Dr Rowan Williams
Dr Williams was educated at Dynevor Secondary Grammar School in Swansea, he came up to Christ's College in 1968. He studied for his doctorate at Christ Church and Wadham College Oxford, working on the Russian Orthodox theologian Vladimir Lossky. His career began as a lecturer at Mirfield (1975-1977). He returned to Cambridge as Tutor and Director of Studies at Westcott House. After ordination in Ely Cathedral, and serving as Honorary Assistant Priest at St George's Chesterton, he was appointed to a University lectureship in Divinity. In 1984 he was elected a Fellow and Dean of Clare College. During his time at Clare he was arrested and fined for singing psalms as part of the CND protest at Lakenheath air-base. Then, still only 36, it was back to Oxford as Lady Margaret Professor of Divinity for six years, before becoming Bishop of Monmouth, and, from 2000, Archbishop of Wales. In 2002, he became the 104th Archbishop of Canterbury.

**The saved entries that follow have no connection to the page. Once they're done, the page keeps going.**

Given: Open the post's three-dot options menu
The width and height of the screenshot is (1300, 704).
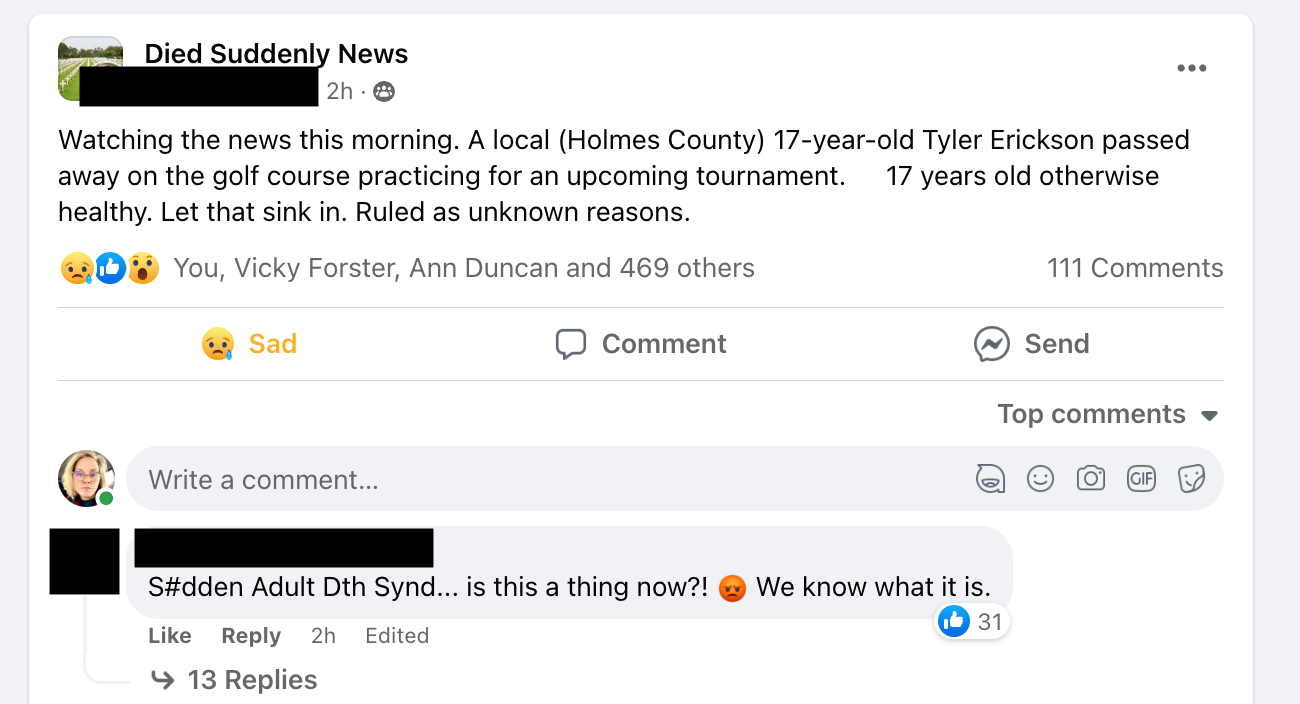Looking at the screenshot, I should [1191, 69].
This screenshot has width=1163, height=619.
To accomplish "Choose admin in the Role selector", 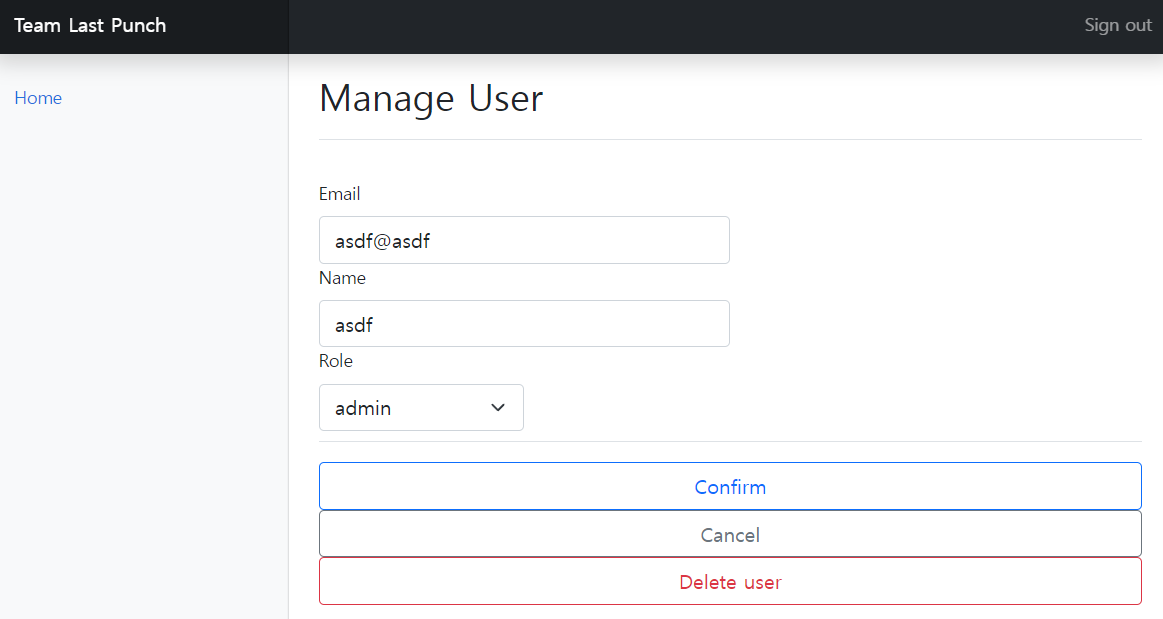I will pyautogui.click(x=421, y=407).
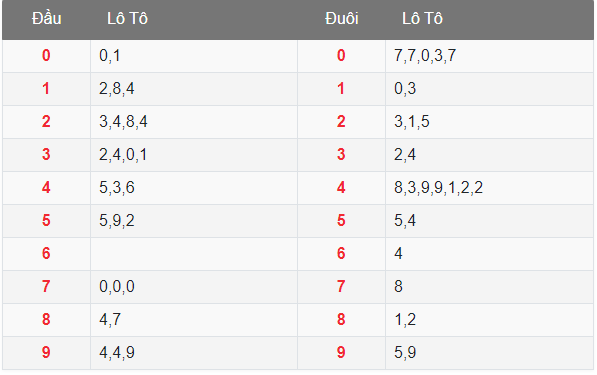
Task: Click the Đầu cell showing 5,3,6
Action: click(x=194, y=188)
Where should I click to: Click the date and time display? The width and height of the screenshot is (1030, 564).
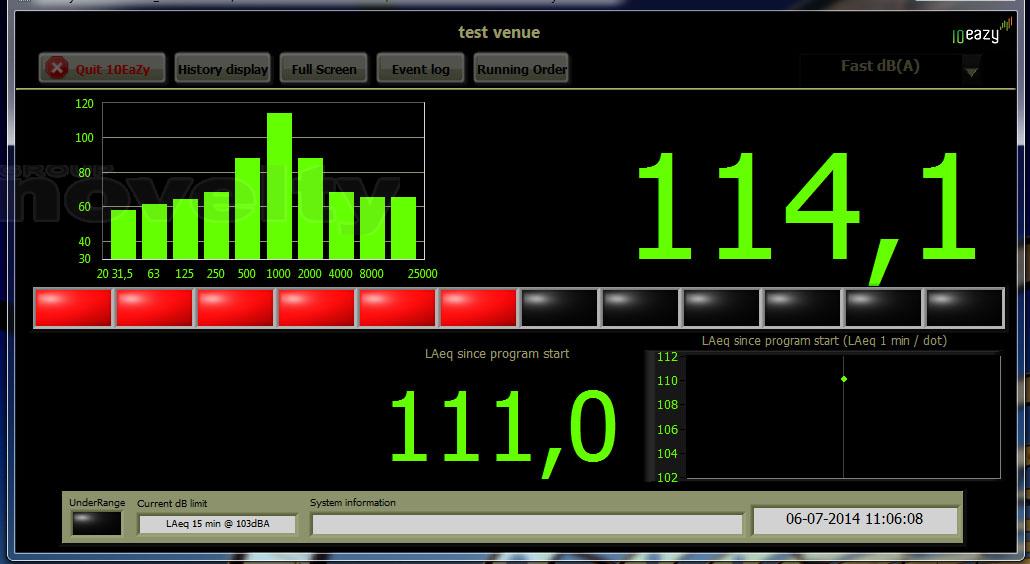pyautogui.click(x=854, y=520)
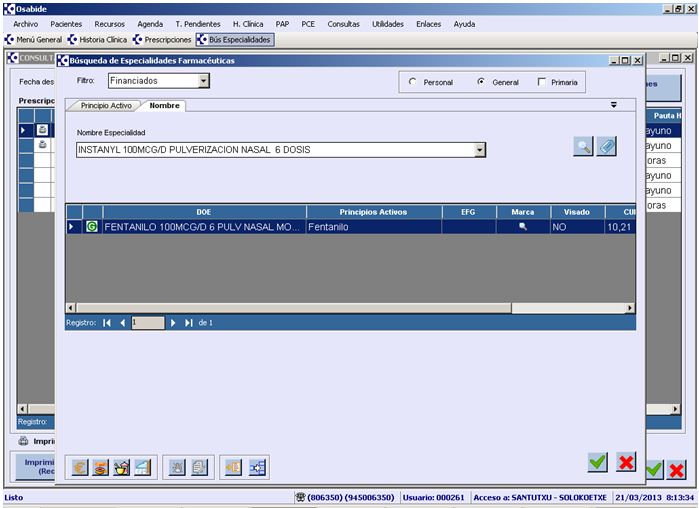This screenshot has width=699, height=508.
Task: Click the red X cancel button
Action: point(626,461)
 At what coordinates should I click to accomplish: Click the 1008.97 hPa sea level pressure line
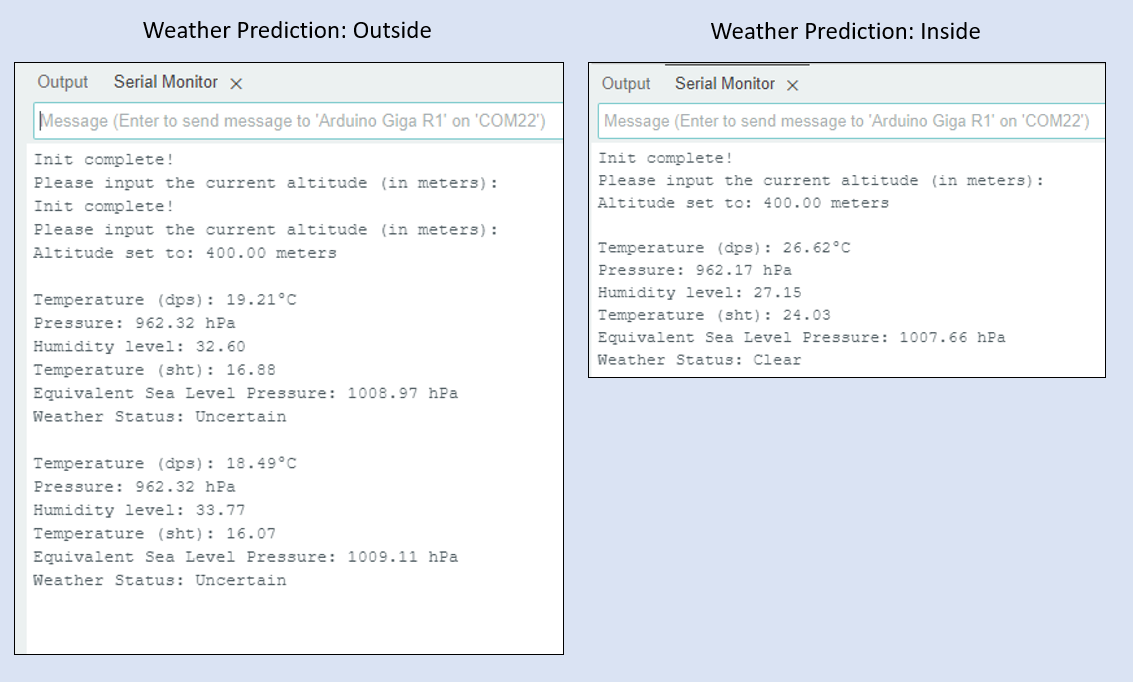[245, 393]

He was awarded the Oxford higher degree of Doctor of Divinity in 1989, and an honorary DCL degree in 2005; Cambridge followed in 2006 with an honorary DD. He holds honorary doctorates from considerably more than a dozen other universities, from Durham to K U Leuven, Toronto to Bonn. In 1990 he was elected a Fellow of the British Academy. He was elected as a Fellow of the Royal Society of Literature in 2003 and of the Learned Society of Wales in 2010. In 2013, he was made a life peer, becoming Lord Williams of Oystermouth, in the City and County of Swansea.

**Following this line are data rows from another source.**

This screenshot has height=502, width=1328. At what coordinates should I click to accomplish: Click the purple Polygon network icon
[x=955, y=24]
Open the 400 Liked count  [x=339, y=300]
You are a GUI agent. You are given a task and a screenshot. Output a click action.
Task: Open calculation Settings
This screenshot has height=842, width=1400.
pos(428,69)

Dr Williams is a noted poet and translator of poetry, and, apart from Welsh, speaks or reads nine other languages. He learnt Russian in-order to read the works of Dostoevsky in the original. This led to a book; he has also published studies of Arius, Teresa of Avila, and Sergii Bulgakov, together with writings on a wide range of theological, historical and political themes.
Rowan Williams brings the College its fourth connection to the See of Canterbury. Thomas Cranmer (archbishop 1533-1556) was a College Lecturer at Buckingham College, 1515/16. Edmund Grindal (archbishop 1575-1583) was briefly a student at Buckingham College in the mid-1530s, and remembered Magdalene gratefully in his Will. Michael Ramsey (archbishop 1961-1974) was a Magdalene man through and through: son of a distinguished President, undergraduate 1923-1927, Professorial Fellow, and Honorary Fellow. Rowan Williams (archbishop 2002-2012) is among them unique in coming to Magdalene after rather than before Canterbury. The 35th Master is of course a Welshman, as was the first, Robert Evans (1542-1545), Dean of Bangor.